ASSIGNMENT>
Each line of the data needs to be transcribed exactly.

DATASET CONTENT>
========================================================================

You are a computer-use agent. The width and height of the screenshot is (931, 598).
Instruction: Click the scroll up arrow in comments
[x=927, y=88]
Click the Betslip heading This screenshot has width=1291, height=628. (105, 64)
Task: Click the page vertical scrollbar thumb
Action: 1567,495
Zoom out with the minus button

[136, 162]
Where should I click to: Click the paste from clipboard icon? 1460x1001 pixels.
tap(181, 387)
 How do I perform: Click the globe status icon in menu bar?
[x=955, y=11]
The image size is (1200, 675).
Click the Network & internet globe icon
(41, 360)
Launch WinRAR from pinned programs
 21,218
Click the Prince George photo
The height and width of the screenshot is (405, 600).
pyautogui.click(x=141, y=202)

========================================================================

PROBLEM SOLUTION>
You are a computer-use agent. The width and height of the screenshot is (931, 598).
Instruction: Click the scroll up arrow in comments
[x=927, y=88]
Click the Betslip heading This screenshot has width=1291, height=628. (105, 64)
Task: Click the page vertical scrollbar thumb
Action: 1567,495
Zoom out with the minus button

[136, 162]
Where should I click to: Click the paste from clipboard icon? 1460x1001 pixels.
tap(181, 387)
 How do I perform: Click the globe status icon in menu bar?
[x=955, y=11]
The image size is (1200, 675).
Click the Network & internet globe icon
(41, 360)
Launch WinRAR from pinned programs
 21,218
Click the Prince George photo
The height and width of the screenshot is (405, 600).
pyautogui.click(x=141, y=202)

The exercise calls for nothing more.